**GOAL OF THE EXERCISE:** Out of the material that follows, write out exactly the lines from the line with "Unmute the microphone button" to the line with "834x642 pixels.", both ends included, and no others.

**EXERCISE DATA:**

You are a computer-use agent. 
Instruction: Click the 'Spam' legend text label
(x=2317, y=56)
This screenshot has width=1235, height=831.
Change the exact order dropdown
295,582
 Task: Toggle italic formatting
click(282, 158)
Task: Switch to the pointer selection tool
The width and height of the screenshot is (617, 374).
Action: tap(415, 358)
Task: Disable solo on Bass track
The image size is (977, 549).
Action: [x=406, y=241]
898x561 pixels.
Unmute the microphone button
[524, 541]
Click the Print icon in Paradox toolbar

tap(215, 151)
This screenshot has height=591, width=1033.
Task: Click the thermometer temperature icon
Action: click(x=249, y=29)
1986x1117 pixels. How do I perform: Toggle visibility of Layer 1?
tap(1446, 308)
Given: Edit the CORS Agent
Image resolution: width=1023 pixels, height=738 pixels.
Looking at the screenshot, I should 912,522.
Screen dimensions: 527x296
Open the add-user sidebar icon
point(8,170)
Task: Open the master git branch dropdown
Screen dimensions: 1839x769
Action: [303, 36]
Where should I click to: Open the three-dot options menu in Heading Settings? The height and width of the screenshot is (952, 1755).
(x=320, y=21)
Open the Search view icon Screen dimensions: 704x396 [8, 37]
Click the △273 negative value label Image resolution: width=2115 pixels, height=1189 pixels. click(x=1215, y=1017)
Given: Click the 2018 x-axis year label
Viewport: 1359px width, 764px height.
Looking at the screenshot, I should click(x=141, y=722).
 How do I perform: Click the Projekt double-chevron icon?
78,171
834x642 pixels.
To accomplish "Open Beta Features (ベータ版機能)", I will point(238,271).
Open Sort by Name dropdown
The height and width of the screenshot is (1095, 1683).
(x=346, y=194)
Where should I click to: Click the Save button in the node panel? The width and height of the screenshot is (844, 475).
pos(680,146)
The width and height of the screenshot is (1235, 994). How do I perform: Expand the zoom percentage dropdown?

**PROBLEM SOLUTION:**
Unmute the microphone button
[524, 541]
Click the Print icon in Paradox toolbar

tap(215, 151)
This screenshot has height=591, width=1033.
Task: Click the thermometer temperature icon
Action: click(x=249, y=29)
1986x1117 pixels. How do I perform: Toggle visibility of Layer 1?
tap(1446, 308)
Given: Edit the CORS Agent
Image resolution: width=1023 pixels, height=738 pixels.
Looking at the screenshot, I should 912,522.
Screen dimensions: 527x296
Open the add-user sidebar icon
point(8,170)
Task: Open the master git branch dropdown
Screen dimensions: 1839x769
Action: [303, 36]
Where should I click to: Open the three-dot options menu in Heading Settings? The height and width of the screenshot is (952, 1755).
(x=320, y=21)
Open the Search view icon Screen dimensions: 704x396 [8, 37]
Click the △273 negative value label Image resolution: width=2115 pixels, height=1189 pixels. click(x=1215, y=1017)
Given: Click the 2018 x-axis year label
Viewport: 1359px width, 764px height.
Looking at the screenshot, I should click(x=141, y=722).
 How do I perform: Click the Projekt double-chevron icon?
78,171
834x642 pixels.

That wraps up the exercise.